## PROVIDED ENTRIES
....
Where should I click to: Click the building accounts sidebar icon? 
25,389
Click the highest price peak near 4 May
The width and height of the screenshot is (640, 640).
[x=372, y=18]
....
## TO DO
Output all of the data again, exactly.

## EXPECTED ANSWER
Where should I click to: Click the building accounts sidebar icon? 
25,389
Click the highest price peak near 4 May
The width and height of the screenshot is (640, 640).
[x=372, y=18]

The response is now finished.